At the party, during commercial breaks (if a Blockbuster commercial comes on there are boos from the crowd), Goldstein, resplendent in his usual purple tuxedo ensemble (purple is the store color and that of the local high school's) is master of ceremonies for the evening's drawings and other contests including an award for best-dressed male and female. Along with a variety of studio premiums he gives away, Goldstein uses studio co-op money or other such funds to acquire three big prizes: a big-screen TV, a DVD player and a VCR.

"It's a fun time, a good excuse for a party, a great way for us just to say thank you to customers and staff," Goldstein said.

Click on Oscar
Amazon.com has run Academy Award sections on the site for the last few years, said senior video editor Mark Englehart, but this was the first year the site sponsored a competition.

In partnership with 20th Century Fox, Amazon offered its site's visitors the opportunity to win different paraphernalia from best-picture nominee Moulin Rouge, a title that has been doing extremely well on Amazon since it streeted in December, Englehart said.

The grand prize winner will get a genuine can-can costume designed for star Nicole Kidman in Moulin Rouge. Three runner-up prizes of different props from the period musical will also be given away after the sweepstakes ends April 2.

Amazon's "Oscar Central" offered links to VHS and DVD buying pages for Academy Award-winning titles as far back as 1929 and this year for the first time also provided links to movie times for nominated titles still in theaters.

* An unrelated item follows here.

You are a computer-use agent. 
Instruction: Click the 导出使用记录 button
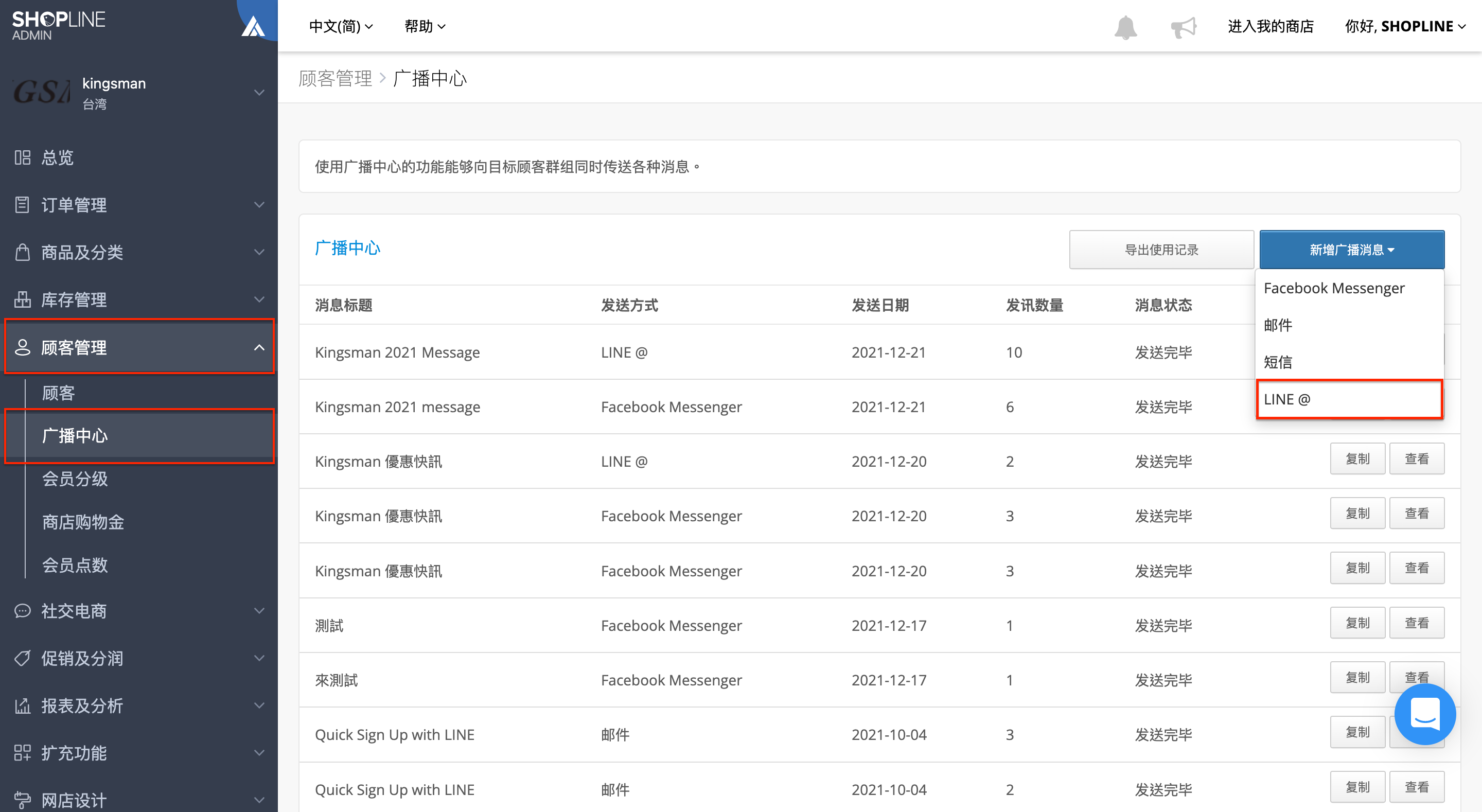[1161, 249]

"There's a tremendous surge in video traffic when it comes around to Oscar time," Englehart said. "With the advent of DVD there are so many more nominees available during the awards season."

Previous to the awards ceremony, he said, some hot titles were nominees from last year, such as Gladiator and Traffic.

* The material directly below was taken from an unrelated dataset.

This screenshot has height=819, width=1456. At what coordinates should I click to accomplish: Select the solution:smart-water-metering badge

Englehart said the most activity on Academy-nominated titles comes after the awards are actually announced. In the past, Amazon.com staff noted surges in buying activity on titles featuring honorary Oscar winners. This year's honorees are Sidney Poitier and Robert Redford.

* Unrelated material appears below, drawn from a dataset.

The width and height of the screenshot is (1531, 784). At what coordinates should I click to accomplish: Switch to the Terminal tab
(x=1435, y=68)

"Usually after the show airs we see a huge surge for those kinds of titles, especially if they show clips of them at the show," he said. "I wouldn't be surprised if some Redford-directed movies and Poitier movies like Raisin in the Sun and Lilies of the Field did some interesting activity [after the show]."

Executives at online DVD rentailer Netflix could not comment on rental activity driven by the site's extensive Academy Awards promotions, saying the company is still in its IPO-related quiet period.

Netflix.com included a section spotlighting past Academy Award winners such as Gladiator, The Cider House Rules and The Matrix.

The site also allowed customers to find Oscar-winning and -nominated titles by category. Netflix also groups relevant titles into broader categories, such as winning and nominated comedies and fact-based films.E-tailer buy.com offered an "Oscar extravaganza" page that deeply discounted DVDs for current nominees and past winners. Moulin Rouge was featured at $18.99, $11 off the retail price, while Training Day sold for $17.99 and Monsters, Inc. was priced at $17.99, a $12 discount. Past winners Gladiator ($21.99), On Golden Pond ($10.49) and The Godfather Collection ($73.99 DVD) were also promoted. Buy.com's Oscar Extravaganza also offered information on and links to related product like books and soundtracks for the nominated films. The site also featured a link to the film repertoire of this year's Honorary Oscar recipient Sidney Poitier.

Electronics retailer Circuit City plugged this year's nominees on its Web site, www.circuitcity.com, which included a page that listed current and upcoming DVD releases such as Training Day, Moulin Rouge, Mulholland Drive, Ghost World and Pearl Harbor.

Joan Villa, Enrique Rivero and Kurt Indvik contributed to this story.